• **TEXT PASSAGE**
+ + + + +

Welcome!

News Feed Item

Northwest drivers admit to cheating state texting laws

SEATTLE, Feb. 19, 2014 /PRNewswire/ -- It's both dangerous and illegal, but drivers still knowingly do it when they're behind the wheel: texting and phoning while driving. And the latest poll from PEMCO Insurance shows just how far some are willing to go to keep doing it without getting caught.

The PEMCO Insurance Northwest Poll shows that despite a general understanding of the laws, drivers – especially younger drivers – still break them. In Washington and the Portland, Ore., metro area, about half of those surveyed under age 35 say they sometimes text behind the wheel. About one-fifth of drivers under age 35 admit to talking on a hand-held phone at least sometimes while driving, as well.

The PEMCO poll shows that regardless of age, some drivers confess to evading law enforcement by attempting to conceal their cell-phone use.

"Many of us see fellow commuters holding a cell phone, maybe not to their ear, but near their face or on their lap while steering one-handed. The law's intent is to ban drivers from holding cell phones, period, because it's unsafe for everyone sharing the road," said Jon Osterberg, PEMCO spokesperson.

According to the poll, almost one-quarter of younger drivers and about 10 percent of all drivers admit to holding their phone, but away from their ear, when using their mobile phone while driving at least some of the time.

When it comes to texting, about one-quarter of drivers who fess up admit they hold their phone on their lap or below the window to avoid being seen, and 13 percent don't even try to hide it – they use their phone as if it were legal.

+ + + + +

• **STORED DATA**
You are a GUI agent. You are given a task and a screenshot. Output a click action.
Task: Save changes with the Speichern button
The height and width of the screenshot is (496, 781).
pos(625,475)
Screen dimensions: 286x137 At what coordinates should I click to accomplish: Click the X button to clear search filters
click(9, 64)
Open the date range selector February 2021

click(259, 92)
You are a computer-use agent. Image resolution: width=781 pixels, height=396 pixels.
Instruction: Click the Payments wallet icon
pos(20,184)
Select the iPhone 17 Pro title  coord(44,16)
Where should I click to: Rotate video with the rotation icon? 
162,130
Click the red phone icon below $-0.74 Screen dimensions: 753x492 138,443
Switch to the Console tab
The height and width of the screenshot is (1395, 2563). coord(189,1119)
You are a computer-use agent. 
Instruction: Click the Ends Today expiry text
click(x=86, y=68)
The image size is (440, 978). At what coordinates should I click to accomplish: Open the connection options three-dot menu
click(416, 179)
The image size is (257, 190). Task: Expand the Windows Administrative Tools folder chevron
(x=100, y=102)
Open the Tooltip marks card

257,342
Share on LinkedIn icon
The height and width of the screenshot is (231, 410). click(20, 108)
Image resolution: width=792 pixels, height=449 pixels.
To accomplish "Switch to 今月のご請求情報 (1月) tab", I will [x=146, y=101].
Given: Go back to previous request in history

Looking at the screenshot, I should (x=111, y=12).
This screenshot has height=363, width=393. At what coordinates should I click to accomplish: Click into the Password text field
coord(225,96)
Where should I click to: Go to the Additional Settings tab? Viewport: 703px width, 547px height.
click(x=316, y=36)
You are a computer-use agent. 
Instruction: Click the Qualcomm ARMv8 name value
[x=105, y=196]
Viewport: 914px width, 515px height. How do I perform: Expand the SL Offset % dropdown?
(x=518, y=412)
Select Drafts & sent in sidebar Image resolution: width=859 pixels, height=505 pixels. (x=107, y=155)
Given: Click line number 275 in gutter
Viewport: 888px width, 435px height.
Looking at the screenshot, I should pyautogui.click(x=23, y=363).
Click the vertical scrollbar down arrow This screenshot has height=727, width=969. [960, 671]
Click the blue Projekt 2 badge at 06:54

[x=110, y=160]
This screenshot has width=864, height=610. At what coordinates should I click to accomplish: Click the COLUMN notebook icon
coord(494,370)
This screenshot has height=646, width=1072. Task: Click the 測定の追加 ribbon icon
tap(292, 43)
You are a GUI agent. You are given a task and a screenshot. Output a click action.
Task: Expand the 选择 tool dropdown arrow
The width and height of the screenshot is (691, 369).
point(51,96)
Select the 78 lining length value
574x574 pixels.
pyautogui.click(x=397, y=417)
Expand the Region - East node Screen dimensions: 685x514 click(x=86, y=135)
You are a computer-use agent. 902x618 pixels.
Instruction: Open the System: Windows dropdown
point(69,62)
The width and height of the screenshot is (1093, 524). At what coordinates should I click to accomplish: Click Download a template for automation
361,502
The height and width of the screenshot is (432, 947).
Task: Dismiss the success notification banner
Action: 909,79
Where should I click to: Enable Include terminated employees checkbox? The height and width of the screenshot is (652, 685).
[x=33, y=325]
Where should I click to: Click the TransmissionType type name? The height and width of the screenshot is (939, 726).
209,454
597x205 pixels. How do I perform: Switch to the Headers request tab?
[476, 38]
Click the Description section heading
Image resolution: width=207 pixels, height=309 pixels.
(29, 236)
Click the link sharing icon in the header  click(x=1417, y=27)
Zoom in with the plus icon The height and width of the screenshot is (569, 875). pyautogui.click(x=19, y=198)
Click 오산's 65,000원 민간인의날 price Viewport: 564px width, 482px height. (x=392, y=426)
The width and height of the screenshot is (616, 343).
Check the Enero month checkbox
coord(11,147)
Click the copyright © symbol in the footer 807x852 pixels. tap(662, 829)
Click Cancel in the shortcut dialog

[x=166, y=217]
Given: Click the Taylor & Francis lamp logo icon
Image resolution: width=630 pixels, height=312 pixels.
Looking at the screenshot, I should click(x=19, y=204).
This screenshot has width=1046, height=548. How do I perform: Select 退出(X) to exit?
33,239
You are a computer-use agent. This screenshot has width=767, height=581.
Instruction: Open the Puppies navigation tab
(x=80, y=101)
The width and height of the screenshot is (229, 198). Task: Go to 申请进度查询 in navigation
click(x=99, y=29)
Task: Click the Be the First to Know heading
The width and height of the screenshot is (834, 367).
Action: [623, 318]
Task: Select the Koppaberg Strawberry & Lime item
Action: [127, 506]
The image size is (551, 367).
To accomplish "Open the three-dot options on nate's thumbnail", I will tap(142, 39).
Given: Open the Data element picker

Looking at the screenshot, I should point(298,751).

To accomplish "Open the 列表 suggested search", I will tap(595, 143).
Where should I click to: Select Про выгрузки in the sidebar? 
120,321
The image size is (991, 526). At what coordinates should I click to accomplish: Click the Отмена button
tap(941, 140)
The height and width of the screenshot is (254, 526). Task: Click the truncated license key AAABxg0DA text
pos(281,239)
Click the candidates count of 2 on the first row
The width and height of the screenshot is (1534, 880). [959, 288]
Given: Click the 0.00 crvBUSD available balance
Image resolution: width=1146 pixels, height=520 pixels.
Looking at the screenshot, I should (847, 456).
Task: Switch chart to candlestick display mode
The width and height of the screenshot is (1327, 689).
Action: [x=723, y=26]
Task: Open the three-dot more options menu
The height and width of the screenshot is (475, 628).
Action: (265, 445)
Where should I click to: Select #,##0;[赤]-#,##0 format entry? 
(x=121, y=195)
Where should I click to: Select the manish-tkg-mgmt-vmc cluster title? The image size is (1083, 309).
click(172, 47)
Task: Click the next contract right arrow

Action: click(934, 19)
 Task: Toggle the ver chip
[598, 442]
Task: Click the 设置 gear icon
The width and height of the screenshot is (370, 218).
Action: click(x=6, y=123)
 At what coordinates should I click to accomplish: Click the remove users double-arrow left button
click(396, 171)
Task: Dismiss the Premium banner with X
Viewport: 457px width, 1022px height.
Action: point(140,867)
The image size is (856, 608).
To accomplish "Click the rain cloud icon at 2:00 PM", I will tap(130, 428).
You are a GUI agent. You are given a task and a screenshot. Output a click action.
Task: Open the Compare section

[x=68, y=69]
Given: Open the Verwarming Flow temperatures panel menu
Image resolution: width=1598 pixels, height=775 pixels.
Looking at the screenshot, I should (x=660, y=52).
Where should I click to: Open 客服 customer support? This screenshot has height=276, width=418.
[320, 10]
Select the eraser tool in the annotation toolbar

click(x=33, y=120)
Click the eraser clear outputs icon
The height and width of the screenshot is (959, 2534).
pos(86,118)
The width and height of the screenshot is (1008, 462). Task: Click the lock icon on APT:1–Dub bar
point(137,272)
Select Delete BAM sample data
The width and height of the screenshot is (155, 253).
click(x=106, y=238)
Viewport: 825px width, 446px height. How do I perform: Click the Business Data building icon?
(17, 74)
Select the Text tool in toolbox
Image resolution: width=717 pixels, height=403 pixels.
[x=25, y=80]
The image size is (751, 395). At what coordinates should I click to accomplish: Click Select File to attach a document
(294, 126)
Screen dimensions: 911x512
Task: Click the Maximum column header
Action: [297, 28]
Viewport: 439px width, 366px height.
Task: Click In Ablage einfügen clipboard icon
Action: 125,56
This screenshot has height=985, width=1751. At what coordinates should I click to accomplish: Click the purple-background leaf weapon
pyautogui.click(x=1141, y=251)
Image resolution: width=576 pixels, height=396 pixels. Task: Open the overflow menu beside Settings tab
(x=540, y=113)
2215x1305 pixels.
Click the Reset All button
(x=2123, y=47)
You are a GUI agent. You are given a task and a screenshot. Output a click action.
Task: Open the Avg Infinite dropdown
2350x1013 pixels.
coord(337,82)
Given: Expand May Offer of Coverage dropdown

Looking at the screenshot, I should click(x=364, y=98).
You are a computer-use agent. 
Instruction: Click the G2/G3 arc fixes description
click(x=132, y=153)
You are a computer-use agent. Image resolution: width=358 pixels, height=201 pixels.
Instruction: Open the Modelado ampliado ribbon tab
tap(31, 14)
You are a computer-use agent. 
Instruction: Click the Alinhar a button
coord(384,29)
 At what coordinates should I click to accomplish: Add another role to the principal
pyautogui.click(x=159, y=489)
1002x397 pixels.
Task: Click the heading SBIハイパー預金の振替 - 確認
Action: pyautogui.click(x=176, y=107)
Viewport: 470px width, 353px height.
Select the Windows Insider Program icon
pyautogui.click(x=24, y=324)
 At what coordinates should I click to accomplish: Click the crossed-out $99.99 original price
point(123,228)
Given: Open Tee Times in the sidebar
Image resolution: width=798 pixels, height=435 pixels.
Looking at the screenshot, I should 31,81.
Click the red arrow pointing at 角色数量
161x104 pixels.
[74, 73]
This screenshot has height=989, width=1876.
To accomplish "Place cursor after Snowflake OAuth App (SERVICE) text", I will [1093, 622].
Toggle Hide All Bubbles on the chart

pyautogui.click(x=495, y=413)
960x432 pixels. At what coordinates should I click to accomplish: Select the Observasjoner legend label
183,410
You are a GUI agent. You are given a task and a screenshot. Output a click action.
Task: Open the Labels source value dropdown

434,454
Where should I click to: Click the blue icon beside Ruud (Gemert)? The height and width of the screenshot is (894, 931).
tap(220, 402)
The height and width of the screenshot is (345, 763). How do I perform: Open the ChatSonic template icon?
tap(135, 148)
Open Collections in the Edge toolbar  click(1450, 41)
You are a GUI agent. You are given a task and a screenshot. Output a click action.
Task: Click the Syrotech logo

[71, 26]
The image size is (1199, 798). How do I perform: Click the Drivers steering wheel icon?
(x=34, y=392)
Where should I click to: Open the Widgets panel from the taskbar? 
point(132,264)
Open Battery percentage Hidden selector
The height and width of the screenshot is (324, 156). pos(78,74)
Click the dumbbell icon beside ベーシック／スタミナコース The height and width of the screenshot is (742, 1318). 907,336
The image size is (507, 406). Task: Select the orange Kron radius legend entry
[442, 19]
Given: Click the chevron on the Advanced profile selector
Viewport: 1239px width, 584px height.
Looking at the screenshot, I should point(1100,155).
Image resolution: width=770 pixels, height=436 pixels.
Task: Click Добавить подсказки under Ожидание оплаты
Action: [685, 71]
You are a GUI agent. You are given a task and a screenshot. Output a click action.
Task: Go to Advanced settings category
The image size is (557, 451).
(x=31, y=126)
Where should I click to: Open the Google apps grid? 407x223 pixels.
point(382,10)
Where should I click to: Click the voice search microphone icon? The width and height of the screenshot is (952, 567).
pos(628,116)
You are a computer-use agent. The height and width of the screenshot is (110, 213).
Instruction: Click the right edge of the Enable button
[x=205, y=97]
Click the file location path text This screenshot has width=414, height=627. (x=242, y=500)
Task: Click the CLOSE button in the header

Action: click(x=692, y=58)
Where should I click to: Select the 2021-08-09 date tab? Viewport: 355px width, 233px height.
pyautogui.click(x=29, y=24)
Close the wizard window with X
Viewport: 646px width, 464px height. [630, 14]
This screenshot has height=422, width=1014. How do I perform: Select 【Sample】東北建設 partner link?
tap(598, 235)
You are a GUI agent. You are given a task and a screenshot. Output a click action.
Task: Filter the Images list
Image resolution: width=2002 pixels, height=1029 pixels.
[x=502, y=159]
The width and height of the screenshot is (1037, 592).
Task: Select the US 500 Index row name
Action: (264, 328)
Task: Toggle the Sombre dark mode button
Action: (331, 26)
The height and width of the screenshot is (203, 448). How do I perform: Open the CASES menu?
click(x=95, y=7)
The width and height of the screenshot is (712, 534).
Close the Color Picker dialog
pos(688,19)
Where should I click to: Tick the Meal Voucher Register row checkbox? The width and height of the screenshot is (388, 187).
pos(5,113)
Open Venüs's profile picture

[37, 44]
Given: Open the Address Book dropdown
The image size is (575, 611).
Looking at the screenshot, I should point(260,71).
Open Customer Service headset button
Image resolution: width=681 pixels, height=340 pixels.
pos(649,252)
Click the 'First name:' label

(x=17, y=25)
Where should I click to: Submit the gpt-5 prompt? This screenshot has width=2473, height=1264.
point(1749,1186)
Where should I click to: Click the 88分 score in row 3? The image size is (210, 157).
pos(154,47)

+ + + + +

• **CHALLENGE 1**
Within the records, swap "contract" for "invoice" in the lines beginning with the line containing "Where should I click to: Select #,##0;[赤]-#,##0" and continuing through the line containing "click(396, 171)", then reproduce only those lines with all else unchanged.
• **CHALLENGE 2**
Extend the news item on Northwest drivers evading texting laws, continuing from its final sentence.

• **OUTPUT 1**
Where should I click to: Select #,##0;[赤]-#,##0 format entry? 
(x=121, y=195)
Where should I click to: Select the manish-tkg-mgmt-vmc cluster title? The image size is (1083, 309).
click(172, 47)
Task: Click the next invoice right arrow

Action: click(934, 19)
 Task: Toggle the ver chip
[598, 442]
Task: Click the 设置 gear icon
The width and height of the screenshot is (370, 218).
Action: click(x=6, y=123)
 At what coordinates should I click to accomplish: Click the remove users double-arrow left button
click(396, 171)

• **OUTPUT 2**
"Drivers know the danger of texting and driving, but our poll shows that people are still willing to risk harm by allowing their phones to distract them," Osterberg said.

The PEMCO poll revealed that about one-third of respondents rode in a vehicle driven by a texter in the past month and, of those passengers, 82 percent in Washington and 88 percent in Portland asked at least once that the driver stop texting.

On average, sending a text causes a driver to look away from the road for 4.6 seconds, according to the U.S. Department of Transportation (USDOT). At 55 miles per hour, a vehicle can travel the length of a football field while the driver's attention is diverted. USDOT estimates that drivers who text while on the road contribute to at least 100,000 collisions each year, and the National Safety Council estimates that cell phone use is a factor in nearly one in four crashes.

While many drivers claim they never text while driving, three-quarters of those who do say they only do it while stopped.

According to PEMCO, most residents know the law bans hand-held cell phone use for all drivers – stopped or not. But nearly one-third of all poll respondents didn't know it's still illegal to send or read text messages when sitting at a red light.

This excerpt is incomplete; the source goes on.